Wednesday, November 26, 2014
Inquirer Daily News

Concert legend Larry Magid would oversee entertainment at proposed Provence casino

Larry Magid, cofounder of Electric Factory Concerts, IN 2011 with his dog Midnight in the lobby of his company´s offices located at the Piazza at Schmidt´s.   (fILE  / Clem Murray)
Larry Magid, cofounder of Electric Factory Concerts, IN 2011 with his dog Midnight in the lobby of his company's offices located at the Piazza at Schmidt's. (fILE / Clem Murray)

If Tower Entertainment gets Philadelphia's remaining casino license, the proposed Provence casino's entertainment offerings would be managed by Philadelphia music mogul Larry Magid.

“He's going to oversee the nightlife productions of the vast array of amenities we're providing, from concert hall to jazz club to comedy club,” and also the night club and private pool club, Tower Entertainment's Bart Blatstein said in an interview.

“He will say today how The Provence is the only applicant that offers the opportunity for world-class acts and shows to play here in Philly,” Blatstein said, referring to remarks Magid was expected to make at a 11 a.m. press conference.

Magid's the man behind The Electric Factory Concert Series, and also 1985's Live Aid at JFK Stadium, and 2005's Live 8 on the Parkway.
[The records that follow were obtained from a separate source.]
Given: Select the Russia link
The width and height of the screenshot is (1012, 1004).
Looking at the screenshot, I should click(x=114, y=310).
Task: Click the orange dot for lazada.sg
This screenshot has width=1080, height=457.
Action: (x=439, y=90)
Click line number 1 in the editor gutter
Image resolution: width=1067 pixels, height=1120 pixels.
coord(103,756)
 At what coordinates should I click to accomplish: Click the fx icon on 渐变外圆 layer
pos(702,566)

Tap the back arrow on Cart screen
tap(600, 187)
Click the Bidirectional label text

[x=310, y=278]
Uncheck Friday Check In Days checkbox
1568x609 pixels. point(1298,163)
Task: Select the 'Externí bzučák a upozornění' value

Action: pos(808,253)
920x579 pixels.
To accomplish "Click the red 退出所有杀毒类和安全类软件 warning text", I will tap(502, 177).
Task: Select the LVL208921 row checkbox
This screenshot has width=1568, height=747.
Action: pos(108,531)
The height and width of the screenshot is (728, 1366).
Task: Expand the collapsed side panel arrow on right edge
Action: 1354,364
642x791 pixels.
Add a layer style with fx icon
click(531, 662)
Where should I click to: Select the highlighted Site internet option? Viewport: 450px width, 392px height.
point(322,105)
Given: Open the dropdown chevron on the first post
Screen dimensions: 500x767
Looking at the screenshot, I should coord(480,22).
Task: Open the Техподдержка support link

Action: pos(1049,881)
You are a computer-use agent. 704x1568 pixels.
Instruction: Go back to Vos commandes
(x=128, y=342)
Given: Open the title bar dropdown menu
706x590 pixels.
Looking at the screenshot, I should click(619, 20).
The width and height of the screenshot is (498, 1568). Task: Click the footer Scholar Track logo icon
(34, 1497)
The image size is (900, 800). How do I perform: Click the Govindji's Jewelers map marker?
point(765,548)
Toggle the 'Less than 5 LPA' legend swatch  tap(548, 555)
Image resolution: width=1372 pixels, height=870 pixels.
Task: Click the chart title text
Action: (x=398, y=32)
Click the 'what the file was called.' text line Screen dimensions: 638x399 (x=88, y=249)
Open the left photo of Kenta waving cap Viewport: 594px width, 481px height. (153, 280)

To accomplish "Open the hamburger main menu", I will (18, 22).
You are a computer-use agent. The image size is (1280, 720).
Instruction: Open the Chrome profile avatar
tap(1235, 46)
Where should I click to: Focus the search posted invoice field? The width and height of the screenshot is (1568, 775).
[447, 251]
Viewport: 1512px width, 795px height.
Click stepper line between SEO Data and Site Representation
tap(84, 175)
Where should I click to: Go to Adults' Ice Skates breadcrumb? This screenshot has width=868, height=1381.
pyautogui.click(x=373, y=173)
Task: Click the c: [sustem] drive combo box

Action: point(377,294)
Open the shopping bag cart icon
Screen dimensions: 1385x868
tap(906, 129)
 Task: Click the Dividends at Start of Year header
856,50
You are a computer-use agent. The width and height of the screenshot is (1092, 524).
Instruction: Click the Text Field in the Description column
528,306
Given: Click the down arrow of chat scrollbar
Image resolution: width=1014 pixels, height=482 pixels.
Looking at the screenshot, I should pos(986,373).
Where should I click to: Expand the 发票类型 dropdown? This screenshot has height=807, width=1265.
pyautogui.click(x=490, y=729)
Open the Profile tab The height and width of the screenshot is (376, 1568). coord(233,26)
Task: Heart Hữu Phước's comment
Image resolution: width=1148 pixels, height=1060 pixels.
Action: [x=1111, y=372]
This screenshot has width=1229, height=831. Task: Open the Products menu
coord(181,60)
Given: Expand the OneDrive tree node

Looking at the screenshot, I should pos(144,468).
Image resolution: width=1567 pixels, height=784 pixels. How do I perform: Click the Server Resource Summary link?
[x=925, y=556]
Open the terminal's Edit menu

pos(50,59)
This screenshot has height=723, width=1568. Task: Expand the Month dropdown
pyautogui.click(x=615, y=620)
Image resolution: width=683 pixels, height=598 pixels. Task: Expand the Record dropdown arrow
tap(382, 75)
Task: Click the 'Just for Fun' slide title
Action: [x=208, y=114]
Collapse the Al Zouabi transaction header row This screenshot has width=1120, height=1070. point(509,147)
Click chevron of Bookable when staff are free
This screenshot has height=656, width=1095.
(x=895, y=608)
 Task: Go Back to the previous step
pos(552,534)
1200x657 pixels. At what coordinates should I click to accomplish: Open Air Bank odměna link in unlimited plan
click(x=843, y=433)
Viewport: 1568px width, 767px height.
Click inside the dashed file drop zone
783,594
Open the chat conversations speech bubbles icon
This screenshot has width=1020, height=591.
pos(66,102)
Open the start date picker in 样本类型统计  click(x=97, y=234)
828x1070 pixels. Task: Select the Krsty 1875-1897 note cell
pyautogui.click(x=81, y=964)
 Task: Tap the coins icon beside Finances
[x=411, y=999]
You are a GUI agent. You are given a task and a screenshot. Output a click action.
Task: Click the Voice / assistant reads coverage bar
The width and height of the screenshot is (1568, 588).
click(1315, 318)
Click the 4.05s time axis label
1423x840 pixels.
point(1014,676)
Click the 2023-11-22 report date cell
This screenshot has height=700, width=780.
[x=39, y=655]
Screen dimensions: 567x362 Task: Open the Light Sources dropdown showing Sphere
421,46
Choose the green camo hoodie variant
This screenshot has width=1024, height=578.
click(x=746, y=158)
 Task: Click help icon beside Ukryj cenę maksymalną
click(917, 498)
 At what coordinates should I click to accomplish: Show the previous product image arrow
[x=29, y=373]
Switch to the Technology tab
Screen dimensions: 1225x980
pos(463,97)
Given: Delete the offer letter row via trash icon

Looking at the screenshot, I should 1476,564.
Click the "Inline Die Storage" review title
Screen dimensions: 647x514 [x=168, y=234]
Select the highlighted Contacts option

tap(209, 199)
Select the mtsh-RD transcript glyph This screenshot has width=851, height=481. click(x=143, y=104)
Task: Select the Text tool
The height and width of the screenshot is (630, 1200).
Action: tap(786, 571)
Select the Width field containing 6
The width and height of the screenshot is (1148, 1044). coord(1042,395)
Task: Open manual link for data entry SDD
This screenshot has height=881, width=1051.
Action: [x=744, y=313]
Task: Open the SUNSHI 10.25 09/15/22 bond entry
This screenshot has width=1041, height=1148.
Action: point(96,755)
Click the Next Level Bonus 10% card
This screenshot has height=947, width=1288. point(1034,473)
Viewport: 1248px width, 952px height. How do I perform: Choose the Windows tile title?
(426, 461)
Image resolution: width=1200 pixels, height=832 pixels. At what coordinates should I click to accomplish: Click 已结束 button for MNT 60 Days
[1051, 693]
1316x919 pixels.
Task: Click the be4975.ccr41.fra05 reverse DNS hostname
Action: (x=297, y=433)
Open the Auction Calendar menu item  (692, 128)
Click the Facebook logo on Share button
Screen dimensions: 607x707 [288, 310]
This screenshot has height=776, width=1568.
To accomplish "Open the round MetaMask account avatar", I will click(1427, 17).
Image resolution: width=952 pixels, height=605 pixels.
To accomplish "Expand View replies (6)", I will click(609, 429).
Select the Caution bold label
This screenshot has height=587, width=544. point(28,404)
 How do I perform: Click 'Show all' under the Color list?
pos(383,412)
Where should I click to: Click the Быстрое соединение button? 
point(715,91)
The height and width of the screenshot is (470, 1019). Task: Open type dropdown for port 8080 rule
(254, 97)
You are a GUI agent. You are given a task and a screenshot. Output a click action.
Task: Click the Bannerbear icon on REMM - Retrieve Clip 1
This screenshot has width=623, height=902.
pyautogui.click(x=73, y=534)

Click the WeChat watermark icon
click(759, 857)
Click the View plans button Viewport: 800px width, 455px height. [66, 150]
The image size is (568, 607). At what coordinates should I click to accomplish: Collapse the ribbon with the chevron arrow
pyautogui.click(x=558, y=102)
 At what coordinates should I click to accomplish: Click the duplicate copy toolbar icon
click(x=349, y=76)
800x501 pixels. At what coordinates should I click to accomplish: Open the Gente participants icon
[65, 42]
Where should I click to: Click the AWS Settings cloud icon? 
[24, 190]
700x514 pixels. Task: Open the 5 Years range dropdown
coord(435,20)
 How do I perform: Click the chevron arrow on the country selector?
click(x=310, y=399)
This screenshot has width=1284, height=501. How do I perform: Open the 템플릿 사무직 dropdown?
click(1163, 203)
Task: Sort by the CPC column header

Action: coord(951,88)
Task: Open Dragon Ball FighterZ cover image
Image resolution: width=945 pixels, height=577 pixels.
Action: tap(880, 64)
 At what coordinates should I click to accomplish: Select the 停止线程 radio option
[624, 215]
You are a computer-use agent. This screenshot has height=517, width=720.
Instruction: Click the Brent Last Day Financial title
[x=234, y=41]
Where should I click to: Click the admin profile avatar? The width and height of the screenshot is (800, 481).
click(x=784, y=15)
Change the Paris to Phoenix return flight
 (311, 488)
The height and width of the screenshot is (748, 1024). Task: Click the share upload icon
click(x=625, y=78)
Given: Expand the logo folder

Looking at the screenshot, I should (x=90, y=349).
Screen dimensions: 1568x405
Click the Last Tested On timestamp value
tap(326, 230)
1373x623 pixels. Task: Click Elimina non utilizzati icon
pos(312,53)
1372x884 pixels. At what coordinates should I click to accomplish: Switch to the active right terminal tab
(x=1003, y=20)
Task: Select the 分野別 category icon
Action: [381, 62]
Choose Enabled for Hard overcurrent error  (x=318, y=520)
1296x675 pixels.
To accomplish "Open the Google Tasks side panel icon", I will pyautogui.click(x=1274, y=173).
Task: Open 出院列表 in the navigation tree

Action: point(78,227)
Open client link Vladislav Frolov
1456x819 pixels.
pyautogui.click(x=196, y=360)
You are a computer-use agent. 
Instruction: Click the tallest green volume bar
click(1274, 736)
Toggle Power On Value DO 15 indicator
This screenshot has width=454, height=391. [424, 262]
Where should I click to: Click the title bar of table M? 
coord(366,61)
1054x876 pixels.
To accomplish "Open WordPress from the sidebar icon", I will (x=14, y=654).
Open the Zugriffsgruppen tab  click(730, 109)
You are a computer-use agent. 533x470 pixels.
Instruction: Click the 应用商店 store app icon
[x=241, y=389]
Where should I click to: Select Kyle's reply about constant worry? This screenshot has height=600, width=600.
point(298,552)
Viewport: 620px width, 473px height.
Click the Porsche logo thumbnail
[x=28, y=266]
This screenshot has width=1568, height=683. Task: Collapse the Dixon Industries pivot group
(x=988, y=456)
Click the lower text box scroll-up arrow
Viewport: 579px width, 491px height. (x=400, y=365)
For a time, Magid booked talent at an existing casino, Atlantic City's Borgata.

When asked how and why he selected Magid, Blatstein said, “That's easy. It's how did he say yes that is the question.”

Magid and Blatstein are friends. They also “have an agreement,” Blatstein said when asked about a contract. “I can't divulge any of it, of course.”

Both the City of Philadelphia and the Pennsylvania Gaming Control Board have said Philadelphia's second casino has to be about more than gambling to succeed in such a competitive market place. All five contenders – Tower Entertainment; Market East Associates with their proposed Market8; Penn National Gaming with Hollywood; Cordish and Greenwood Gaming with Live! Hotel & Casino; and PHL Local Gaming with Casino Revolution – say they've got what it takes. Blatstein said it again today.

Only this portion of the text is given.